Webinaires

Premier webinaire – juillet 2020.

Un travail a été engagé avec les signataires du Manifeste pour se donner une vision claire et générale du défi que représentent la mise en valeur et le développement de l’ensemble du territoire. C’est ainsi que nous avons tenu notre premier webinaire de travail en juillet, où sept élus et candidats ont échangé sur les problèmes et solutions à faire connaître. Nous renouvellerons l’expérience dans ce format.

Le 18 juillet Karel Vereycken et Rémi Lebrun, initiateurs du manifeste, ont pu échanger avec six élus des quatre coins de la France (Marne, Haute-Marne, Saône-et-Loire, Oise, Jura et Dordogne), ainsi qu’avec Julie Péréa, candidate aux élections municipales dans l’Hérault. Outre le fait d’avoir pu donner une actualisation des enjeux financiers et économiques, pour avoir un sens du vécu de terrain, rien ne vaut des élus locaux pour en préciser les enjeux.

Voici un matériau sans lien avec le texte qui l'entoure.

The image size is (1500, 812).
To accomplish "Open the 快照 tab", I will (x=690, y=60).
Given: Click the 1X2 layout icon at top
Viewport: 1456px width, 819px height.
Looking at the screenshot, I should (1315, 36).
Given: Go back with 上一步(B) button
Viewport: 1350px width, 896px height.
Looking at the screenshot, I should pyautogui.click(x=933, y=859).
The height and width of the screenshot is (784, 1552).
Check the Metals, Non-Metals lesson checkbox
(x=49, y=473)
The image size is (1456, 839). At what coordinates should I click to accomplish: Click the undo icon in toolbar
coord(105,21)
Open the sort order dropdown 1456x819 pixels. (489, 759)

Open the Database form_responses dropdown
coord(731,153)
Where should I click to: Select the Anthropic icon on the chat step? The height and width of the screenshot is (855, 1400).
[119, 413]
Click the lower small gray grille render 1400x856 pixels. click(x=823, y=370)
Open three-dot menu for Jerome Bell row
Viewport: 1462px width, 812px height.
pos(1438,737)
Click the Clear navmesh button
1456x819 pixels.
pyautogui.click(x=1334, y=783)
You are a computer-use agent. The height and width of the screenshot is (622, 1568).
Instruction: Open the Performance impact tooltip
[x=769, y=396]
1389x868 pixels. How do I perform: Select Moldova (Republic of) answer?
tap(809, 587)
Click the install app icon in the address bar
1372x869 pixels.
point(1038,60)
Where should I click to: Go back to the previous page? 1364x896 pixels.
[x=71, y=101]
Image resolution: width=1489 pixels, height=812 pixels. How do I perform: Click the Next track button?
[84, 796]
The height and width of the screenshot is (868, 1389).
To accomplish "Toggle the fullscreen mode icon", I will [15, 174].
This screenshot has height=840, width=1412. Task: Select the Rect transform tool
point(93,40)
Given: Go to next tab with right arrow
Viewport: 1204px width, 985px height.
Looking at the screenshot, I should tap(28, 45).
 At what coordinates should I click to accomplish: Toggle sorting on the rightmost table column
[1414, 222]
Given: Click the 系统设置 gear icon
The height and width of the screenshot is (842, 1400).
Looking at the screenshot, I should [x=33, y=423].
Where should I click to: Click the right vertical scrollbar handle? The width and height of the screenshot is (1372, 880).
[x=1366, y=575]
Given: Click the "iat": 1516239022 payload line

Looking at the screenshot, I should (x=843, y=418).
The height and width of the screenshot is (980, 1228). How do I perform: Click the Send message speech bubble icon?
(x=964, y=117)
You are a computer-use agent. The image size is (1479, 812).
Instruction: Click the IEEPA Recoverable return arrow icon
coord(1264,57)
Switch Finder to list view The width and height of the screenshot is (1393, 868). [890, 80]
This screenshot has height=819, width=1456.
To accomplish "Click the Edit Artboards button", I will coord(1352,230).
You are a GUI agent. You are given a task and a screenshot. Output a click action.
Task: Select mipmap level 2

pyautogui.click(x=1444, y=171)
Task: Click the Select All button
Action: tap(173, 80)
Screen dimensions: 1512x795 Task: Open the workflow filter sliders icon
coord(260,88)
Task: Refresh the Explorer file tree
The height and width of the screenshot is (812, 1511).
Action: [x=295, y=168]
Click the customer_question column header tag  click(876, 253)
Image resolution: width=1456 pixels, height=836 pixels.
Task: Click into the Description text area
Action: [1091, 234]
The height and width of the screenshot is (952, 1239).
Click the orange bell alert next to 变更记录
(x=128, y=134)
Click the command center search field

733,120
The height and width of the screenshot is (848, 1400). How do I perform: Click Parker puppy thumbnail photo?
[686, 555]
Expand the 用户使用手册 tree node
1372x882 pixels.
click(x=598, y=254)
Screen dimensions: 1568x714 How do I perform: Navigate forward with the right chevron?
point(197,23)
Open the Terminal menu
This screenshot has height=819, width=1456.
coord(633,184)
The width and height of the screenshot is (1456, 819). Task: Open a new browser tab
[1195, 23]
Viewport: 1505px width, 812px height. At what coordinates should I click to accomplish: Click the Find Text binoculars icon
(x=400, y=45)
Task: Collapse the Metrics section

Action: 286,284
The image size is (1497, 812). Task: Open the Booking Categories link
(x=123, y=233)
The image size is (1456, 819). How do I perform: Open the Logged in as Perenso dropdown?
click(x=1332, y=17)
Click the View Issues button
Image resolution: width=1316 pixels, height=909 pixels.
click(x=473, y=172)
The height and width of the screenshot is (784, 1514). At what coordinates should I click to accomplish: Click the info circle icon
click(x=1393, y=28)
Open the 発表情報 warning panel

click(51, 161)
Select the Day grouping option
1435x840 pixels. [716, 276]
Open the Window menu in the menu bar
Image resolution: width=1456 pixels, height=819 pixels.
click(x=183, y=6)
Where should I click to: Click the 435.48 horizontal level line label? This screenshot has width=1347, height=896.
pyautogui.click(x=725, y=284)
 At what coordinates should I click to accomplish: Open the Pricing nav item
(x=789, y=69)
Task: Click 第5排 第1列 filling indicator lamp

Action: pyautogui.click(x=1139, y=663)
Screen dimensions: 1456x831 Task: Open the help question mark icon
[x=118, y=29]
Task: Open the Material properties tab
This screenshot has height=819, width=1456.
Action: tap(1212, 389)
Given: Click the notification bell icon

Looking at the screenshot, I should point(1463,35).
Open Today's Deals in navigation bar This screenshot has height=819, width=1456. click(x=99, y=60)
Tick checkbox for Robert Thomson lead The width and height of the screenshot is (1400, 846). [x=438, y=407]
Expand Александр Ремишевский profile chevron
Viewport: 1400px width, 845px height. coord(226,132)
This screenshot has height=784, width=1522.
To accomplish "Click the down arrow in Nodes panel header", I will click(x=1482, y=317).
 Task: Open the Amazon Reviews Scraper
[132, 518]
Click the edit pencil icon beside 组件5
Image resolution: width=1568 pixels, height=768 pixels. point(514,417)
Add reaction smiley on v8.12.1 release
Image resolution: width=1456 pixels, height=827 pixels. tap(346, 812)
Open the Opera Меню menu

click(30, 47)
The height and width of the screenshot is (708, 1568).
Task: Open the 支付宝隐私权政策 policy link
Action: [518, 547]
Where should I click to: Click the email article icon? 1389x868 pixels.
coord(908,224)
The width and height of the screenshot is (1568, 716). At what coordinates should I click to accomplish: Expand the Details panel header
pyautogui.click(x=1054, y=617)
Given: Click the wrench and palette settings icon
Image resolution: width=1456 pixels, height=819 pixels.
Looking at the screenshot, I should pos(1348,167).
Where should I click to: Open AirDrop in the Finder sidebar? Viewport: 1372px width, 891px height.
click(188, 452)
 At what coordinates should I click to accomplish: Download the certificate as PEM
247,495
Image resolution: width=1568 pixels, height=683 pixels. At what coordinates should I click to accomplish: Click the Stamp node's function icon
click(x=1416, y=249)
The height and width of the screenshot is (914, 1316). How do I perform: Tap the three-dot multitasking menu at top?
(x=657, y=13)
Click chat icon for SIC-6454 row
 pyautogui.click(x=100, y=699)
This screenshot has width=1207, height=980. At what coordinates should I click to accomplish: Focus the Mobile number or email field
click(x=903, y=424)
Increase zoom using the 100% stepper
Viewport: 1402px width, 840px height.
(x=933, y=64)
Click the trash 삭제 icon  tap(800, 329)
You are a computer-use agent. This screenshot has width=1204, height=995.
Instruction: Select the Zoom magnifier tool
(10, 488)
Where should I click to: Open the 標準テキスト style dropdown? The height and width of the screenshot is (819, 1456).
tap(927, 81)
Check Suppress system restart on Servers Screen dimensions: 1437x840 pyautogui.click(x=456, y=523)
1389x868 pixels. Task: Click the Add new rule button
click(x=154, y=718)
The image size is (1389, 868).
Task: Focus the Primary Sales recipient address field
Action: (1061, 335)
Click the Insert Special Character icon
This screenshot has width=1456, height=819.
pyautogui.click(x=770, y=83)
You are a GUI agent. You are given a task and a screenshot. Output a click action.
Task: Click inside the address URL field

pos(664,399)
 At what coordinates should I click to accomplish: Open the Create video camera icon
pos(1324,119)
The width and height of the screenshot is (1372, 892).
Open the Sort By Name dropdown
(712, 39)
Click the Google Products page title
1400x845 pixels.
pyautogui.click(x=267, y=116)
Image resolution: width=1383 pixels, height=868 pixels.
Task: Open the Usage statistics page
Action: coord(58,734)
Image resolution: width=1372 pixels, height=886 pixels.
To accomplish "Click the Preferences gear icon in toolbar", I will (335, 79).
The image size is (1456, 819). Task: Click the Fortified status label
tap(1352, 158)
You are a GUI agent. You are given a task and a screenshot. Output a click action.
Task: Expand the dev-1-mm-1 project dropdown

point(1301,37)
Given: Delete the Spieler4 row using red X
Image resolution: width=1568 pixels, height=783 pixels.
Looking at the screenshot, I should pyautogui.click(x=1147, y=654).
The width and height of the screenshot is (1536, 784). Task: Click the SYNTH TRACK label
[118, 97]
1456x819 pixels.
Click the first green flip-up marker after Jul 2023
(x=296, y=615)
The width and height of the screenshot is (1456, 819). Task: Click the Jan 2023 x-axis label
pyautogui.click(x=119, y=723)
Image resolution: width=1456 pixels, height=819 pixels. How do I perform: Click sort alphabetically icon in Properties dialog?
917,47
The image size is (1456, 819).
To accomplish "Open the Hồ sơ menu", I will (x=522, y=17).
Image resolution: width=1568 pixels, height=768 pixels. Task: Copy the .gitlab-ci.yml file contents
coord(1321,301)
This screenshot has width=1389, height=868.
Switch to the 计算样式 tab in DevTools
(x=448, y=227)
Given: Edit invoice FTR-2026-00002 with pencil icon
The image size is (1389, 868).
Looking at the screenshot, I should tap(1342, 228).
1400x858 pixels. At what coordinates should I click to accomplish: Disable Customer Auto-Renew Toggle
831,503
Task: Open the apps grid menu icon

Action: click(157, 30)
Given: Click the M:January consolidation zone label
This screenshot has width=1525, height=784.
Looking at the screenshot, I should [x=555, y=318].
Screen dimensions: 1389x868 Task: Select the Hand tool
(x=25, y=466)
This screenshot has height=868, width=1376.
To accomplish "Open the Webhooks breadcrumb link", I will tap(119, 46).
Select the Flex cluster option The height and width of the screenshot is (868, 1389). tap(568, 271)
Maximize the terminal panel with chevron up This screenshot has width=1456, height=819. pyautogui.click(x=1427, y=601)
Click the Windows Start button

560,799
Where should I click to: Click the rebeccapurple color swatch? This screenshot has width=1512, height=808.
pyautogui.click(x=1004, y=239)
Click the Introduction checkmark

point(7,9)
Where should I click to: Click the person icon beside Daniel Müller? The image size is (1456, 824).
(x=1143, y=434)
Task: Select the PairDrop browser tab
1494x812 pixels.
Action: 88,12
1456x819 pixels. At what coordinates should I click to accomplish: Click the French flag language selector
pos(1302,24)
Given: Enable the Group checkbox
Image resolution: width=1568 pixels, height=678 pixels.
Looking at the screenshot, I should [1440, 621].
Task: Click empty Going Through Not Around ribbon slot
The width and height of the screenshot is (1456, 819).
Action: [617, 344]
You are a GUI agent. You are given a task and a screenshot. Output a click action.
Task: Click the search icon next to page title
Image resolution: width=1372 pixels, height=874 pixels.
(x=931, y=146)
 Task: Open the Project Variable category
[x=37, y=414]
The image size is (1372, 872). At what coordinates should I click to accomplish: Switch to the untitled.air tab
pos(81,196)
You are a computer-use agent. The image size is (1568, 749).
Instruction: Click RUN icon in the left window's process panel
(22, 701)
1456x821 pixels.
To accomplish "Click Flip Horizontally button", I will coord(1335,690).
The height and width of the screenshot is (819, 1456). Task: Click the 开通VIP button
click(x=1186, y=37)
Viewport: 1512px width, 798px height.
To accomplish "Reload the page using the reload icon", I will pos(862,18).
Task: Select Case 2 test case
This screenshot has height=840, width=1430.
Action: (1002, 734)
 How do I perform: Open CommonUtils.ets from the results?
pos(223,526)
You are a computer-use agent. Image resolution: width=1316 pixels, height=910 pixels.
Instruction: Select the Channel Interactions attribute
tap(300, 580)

Parlons d’abord de la « vie » des territoires. L’aménagement du territoire est insuffisant s’il n’est vu que comme quelques arrangements. Un territoire qui ne se « développe » pas est un territoire qui meurt. Tel fut certainement la pierre angulaire de ce webinaire et voici différents angles sous lesquels le défi se pose concrètement :

  1. Le rôle politique des élus locaux doit être réhabilité et celui de simple gestionnaire-administrateur abandonné. Les élus, en tant qu’acteurs de l’économie, sont un maillon essentiel pour faire adopter des initiatives d’intérêt collectif, favoriser l’implantation d’entreprises, attirer des jeunes, etc, rôle que les intercommunalités ne peuvent assumer entièrement pour chaque commune qui les compose. Sans être toujours illégitimes, nombre de réglementations administratives et environnementales imposent un parcours du combattant décourageant à des élus qui ne sont souvent que de simples citoyens prenant sur leur temps « libre ».
  2. Le contrecoup pervers de la suppression de la DDE, paradoxalement, a été, en supprimant l’indépendance départementale et la capacité d’initiative des élus, de les amener à simplement administrer les choses, sous la tutelle de l’État et de son représentant, le préfet. Pour ceux qui sont attachés à leur indépendance, c’est une situation humiliante, et pour les autres, c’est un refuge dans le confort d’une forme de soumission.
  3. Le choix fait depuis une dizaine d’années de densifier les centres-bourgs ne doit pas se faire au détriment de l’extension de l’habitat en zone rurale, notamment de maisons accessibles aux jeunes familles.
  4. Par un effet de seuil, des territoires perdent en attractivité économique, non pas faute de potentiel mais par manque de jeunes formés dans les domaines recherchés. Il existe ici ou là des initiatives, y compris de la part d’associations, permettant d’intéresser dès l’école les nouvelles générations à l’artisanat, au maniement des outils, etc.
  5. Il faut admettre qu’une France ne vivant que du tourisme est un leurre. Il ne peut y avoir deux France : celle de la semaine et celle des week-ends et congés payés.
  6. Certains secteurs économiques ont un véritable potentiel, à condition de les protéger contre la concurrence déloyale et de leur permettre de « monter en gamme » grâce à des investissements conséquents : le bois, le lin, le réseau fluvial, l’agriculture, si elle était défendue à la hauteur du travail réalisé. Une liste loin d’être exhaustive.
  7. La moitié des 40 milliards d’euros du plan français prévu pour relancer l’activité industrielle dans nos territoires consistera en baisses d’impôts territoriaux que le gouvernement s’engage à compenser. Il faudra surveiller ces compensations pour les collectivités. Il serait tout à fait délétère que ce plan de relance tire le tapis sous les pieds des élus locaux et du développement rural nécessaire (et possible).